B-cell responses after pertussis vaccination

Sammanfattning: Despite years of vaccination efforts, whooping cough, or pertussis, is not under control. Although immunization has greatly reduced the disease incidence, thousands of children die of whooping cough each year. Therefore, there is an urgent need to improve the available vaccines as well as our understanding of the immunological mechanisms required for optimal protection against pertussis. The focus of this thesis was on B-cell responses after pertussis vaccination within the scope of two clinical trials. The B-cell ELISpot protocol was optimized to ensure sensitive detection of B-cell responses. In paper I, the superiority of the novel protocol was demonstrated with regard to B-cell activation, detection sensitivity, antigen consumption, and assay time in comparison to an established protocol. The first trial evaluated the safety and immunogenicity of a novel live, attenuated, whole-cell vaccine named BPZE1 in a phase 1 clinical setting (reported in papers II and III). This vaccine strain is genetically modified and is designed for intranasal administration and a subsequent nonpathologic infection in the immunized subjects.

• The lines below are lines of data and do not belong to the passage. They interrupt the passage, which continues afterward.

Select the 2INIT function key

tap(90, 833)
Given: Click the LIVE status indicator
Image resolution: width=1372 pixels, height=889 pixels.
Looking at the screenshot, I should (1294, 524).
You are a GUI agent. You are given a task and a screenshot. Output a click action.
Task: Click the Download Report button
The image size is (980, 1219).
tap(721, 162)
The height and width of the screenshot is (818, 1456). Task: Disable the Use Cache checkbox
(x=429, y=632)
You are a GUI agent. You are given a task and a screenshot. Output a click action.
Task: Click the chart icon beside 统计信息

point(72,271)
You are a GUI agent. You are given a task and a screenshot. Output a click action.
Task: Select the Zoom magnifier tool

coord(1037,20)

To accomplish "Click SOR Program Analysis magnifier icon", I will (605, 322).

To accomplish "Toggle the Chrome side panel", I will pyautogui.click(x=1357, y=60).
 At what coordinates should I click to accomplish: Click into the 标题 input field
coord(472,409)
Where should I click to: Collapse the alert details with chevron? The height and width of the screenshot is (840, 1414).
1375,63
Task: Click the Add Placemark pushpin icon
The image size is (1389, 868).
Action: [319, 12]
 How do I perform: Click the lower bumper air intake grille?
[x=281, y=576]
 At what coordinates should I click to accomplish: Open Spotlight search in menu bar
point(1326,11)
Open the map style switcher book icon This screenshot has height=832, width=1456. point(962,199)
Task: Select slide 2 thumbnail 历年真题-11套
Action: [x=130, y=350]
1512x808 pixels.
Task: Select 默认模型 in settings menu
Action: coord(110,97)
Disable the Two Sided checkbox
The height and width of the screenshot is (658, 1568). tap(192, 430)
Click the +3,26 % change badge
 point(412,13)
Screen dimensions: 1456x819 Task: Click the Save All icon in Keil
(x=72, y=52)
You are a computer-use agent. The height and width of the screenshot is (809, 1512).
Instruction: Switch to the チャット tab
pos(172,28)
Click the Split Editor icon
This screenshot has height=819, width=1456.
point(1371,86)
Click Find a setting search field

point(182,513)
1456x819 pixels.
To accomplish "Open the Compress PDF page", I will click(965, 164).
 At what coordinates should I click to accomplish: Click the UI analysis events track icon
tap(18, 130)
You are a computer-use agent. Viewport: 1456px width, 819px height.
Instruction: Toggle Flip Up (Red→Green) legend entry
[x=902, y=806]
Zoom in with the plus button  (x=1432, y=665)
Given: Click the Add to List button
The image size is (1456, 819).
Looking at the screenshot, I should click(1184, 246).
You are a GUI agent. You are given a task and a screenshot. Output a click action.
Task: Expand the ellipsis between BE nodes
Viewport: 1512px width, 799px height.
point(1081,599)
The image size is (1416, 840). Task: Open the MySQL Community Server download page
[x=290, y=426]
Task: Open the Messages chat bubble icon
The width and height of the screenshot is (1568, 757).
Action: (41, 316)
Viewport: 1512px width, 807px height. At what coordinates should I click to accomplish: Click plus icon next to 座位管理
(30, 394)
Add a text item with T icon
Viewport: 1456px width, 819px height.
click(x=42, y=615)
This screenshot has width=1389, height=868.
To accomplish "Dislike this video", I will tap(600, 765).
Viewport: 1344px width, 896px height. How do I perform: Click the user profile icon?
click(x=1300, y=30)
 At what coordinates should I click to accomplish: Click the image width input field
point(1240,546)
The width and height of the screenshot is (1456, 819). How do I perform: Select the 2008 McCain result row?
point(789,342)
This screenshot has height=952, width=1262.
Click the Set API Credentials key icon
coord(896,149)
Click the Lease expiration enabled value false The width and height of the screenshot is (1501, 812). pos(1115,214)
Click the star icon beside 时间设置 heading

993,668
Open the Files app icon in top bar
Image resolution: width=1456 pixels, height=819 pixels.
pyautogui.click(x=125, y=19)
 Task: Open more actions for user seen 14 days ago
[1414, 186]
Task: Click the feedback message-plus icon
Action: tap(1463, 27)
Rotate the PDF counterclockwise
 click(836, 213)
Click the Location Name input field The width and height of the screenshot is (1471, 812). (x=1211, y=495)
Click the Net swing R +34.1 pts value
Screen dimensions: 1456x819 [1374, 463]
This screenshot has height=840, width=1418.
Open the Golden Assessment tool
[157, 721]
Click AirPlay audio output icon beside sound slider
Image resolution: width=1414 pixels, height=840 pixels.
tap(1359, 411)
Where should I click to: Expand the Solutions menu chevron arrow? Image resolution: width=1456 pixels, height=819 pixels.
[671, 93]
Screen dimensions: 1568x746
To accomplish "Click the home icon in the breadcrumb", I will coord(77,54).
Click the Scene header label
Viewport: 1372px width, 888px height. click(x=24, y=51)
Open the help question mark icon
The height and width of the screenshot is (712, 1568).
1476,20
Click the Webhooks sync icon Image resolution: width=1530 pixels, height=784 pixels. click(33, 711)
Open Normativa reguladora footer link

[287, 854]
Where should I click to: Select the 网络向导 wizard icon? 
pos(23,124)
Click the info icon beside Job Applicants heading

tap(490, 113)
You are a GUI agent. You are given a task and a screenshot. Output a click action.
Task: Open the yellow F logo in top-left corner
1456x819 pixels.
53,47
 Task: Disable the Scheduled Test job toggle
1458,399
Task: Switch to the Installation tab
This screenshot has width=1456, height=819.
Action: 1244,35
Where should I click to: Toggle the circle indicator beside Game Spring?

The second trial was a phase 4 booster study of a fifth consecutive dose of an acellular pertussis vaccine in adolescents. Memory B-cell and serological responses are reported in paper IV. In both studies, strong serological and B-cell responses were detected with ELISA and ELISpot. Colonization was crucial for the BPZE1 study, whereas both antigen content and concentration influenced the responses in the booster study. Immunity against pertussis is still not fully understood. Evaluating several parameters of the immune response will give a better understanding of the immunological activities following pertussis infection or vaccination. More knowledge will enable better vaccines and contribute to the control of pertussis.